**Textauszug**:

********************

# Vorschläge für LAN Spiele gesucht



## Atothedrian (6. November 2013)

*Vorschläge für LAN Spiele gesucht*

Moinmoin,

ich bräuche Mal ein paar Vorschläge für gute LAN Spiele bzw. heut zutage eher übers Internet als alle in einem Raum auf der LAN 

Ich und meine Kollegen spielen eigentlich sehr viel CnC und die gesuchten Spiele sollten sich auch in dem Bereich abspielen. SC2 find ich zwar klasse stößt bei meinen mitspielern auf wenig Gegenliebe. Somit suche ich ein gute Strategie Spiele zum gemeinsamen daddeln. CO-Op Spiele mit Tower-Defence oder ähnlich gehen auch.

Alles darf dabei sein: Alte Spiele, aktuelle Spiele oder Spiele die schon angekündigt aber noch in der Entwicklung sind.
Auf ein paar Vorschläge würde ich mich sehr freuen


----------



## Exey (6. November 2013)

*AW: Vorschläge für LAN Spiele gesucht*

Ich spiele auch viel C&C Zero Hour über Tunngle und würde jedem Ground Control 2 empfehlen (nicht 1!). War leider nicht sonderlich erfolgreich. Es hat unter anderem COOP Modus für die Missionen.
 Falls du spontan dran kommst unbedingt mal im Multiplayer testen.

Die beiden "Schlacht um Mittelerde" kommen eigentlich auch gut bei C&C Spielern an.


----------



## Rolk (6. November 2013)

*AW: Vorschläge für LAN Spiele gesucht*

Bei klassischen Lans stehen bei mir Supreme Commander Forged Alliance und Sins of a Solar Empire Rebellion ganz oben auf der Liste für Strategiespiele. Dawn of War würde ich auch empfehlen. Company of Heroes ist auch sehr gut, aber das können wiederum meine Kollegen nicht leiden.


----------



## Blizzard0815 (6. November 2013)

*AW: Vorschläge für LAN Spiele gesucht*

Warcraft III und Age of Empires 2 mag eigentlich jeder.

********************

**Bereitgestellte Einträge**:
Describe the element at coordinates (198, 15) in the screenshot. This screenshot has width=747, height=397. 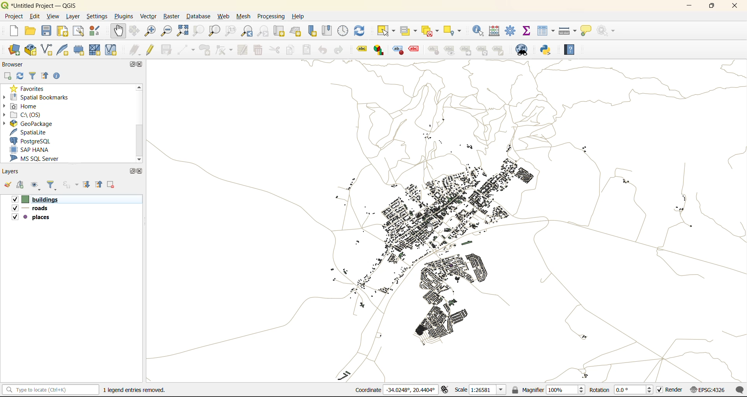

********************

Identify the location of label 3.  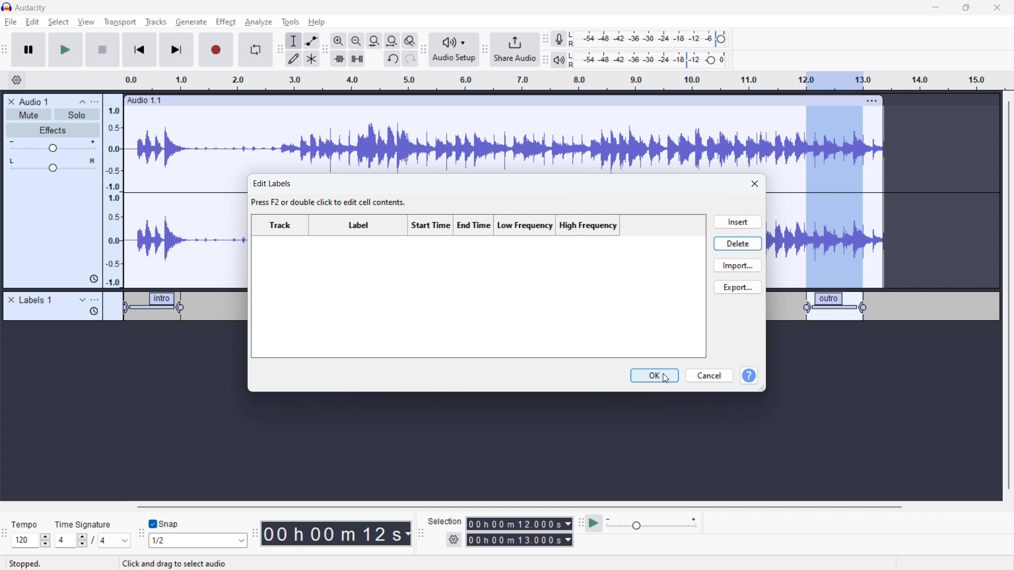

********************

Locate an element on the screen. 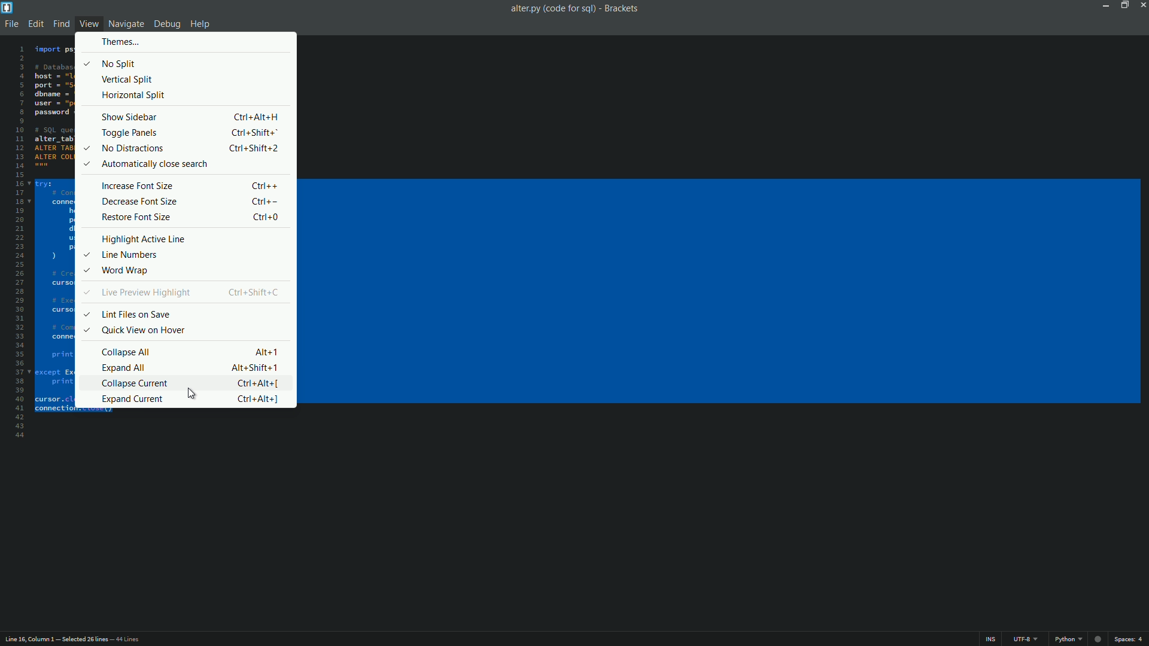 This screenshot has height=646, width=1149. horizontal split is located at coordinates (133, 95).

********************

**Aufgabenbeschreibung**: Schreiben Sie aus der Forendiskussion über LAN-Spiele den Abschnitt von „Bei klassischen Lans“ bis einschließlich „Kollegen nicht leiden.“ wortgetreu ab.

**Lösung**:
Bei klassischen Lans stehen bei mir Supreme Commander Forged Alliance und Sins of a Solar Empire Rebellion ganz oben auf der Liste für Strategiespiele. Dawn of War würde ich auch empfehlen. Company of Heroes ist auch sehr gut, aber das können wiederum meine Kollegen nicht leiden.